私のすく目につくところに、旧制広島高等学校の資料がありました。
これは、昨年、主人の老化防止を兼ねて「はだしのゲン」10巻を購入し、
旧制高校生として被爆体験があるのだから、この本について感想を聞かせてほしい
と持ちかけたから、であったかもしれません。
いつもなら、私のそういう押し付けがましさを嫌がる主人でしたが、きちんと読んでくれました。
細かいところでこれはちょっと違う、ということがあったようですが、ほぼ事実通りでまじめに書いてある、とのことでした。

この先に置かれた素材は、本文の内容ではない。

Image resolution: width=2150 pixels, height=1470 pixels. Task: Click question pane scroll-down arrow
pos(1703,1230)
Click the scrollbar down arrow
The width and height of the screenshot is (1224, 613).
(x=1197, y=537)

資料の中で、目を引くのが引率の山下教官による生徒動員日誌です。
平成10年発行 監修 生徒動員日誌刊行会 発行者 広島高等学校同窓会 とあります。
広島高等学校と原爆については
こちら
「生徒動員日誌」の刊行にあたって、から
戦争中、学徒動員令により旧制中学・高校・大学生は各地工場に行って、軍需品や兵器の製造に携わり、また家庭疎開の後片付けをした。昭和二十年三月には全国で三百十五万六千人が動員対象学徒になった。広高生は下松の東洋鋼鈑、呉の海軍工廠と向洋の日本製鋼所へ勤労動員された。この動員日誌は生徒のの状況を学校へ報告するために引率教官によって記録されたものである。これは、その性格上、執筆者の見聞したことを、人名・地名・時刻を含めて具体的かつ客観的に記し、当時の状況を生々しくかつ克明に物語る貴重な記録である。
p.40
八月六日(月) 晴
一、本日公休日、二年生指導ノ寮ノ行事アル筈ナリシモ、寮宣誓署名式オクレ、本日三寮ノ署名式ヲ行フ為メ、他ノ一年生ニハ
外出ヲ許スコトトナル。
このとき、主人は一年生で署名式に出なければならない中にいたのだそうです。せっかくの休みなのに、と思っていたのだとか。
一、朝食後、六時頃ヨリ三々伍々広島市ヘ外出ス。
このころには、広島県安芸郡府中町にあった日本製鋼所広島工場の寮の一部を広高の寮として、広島市の寮から「寮旗」を移して名前をもとのように薫風寮としていたのだとか。主人はあれこれの寮歌を歌うことがありましたが、その中には現代風なメロディのものがありました。
(中略)
一、午前七時、第二報告寮軍事講習場ニテ警報発令ヲ聴ク。
一、八時十分頃、空二爆音ヲ聴キ居タルモ、ソノ爆音最モ近クナリ頭上カト思ハレル頃、閃光アリ。二、三十秒ノ後、大音響ト共ニ爆風。直チニ地上ニ伏ス。広島ノ空ニ白煙天ニ冲スルヲ見ル。
第二報国寮近辺ノガラス戸全部壊レ、家屋小破ス。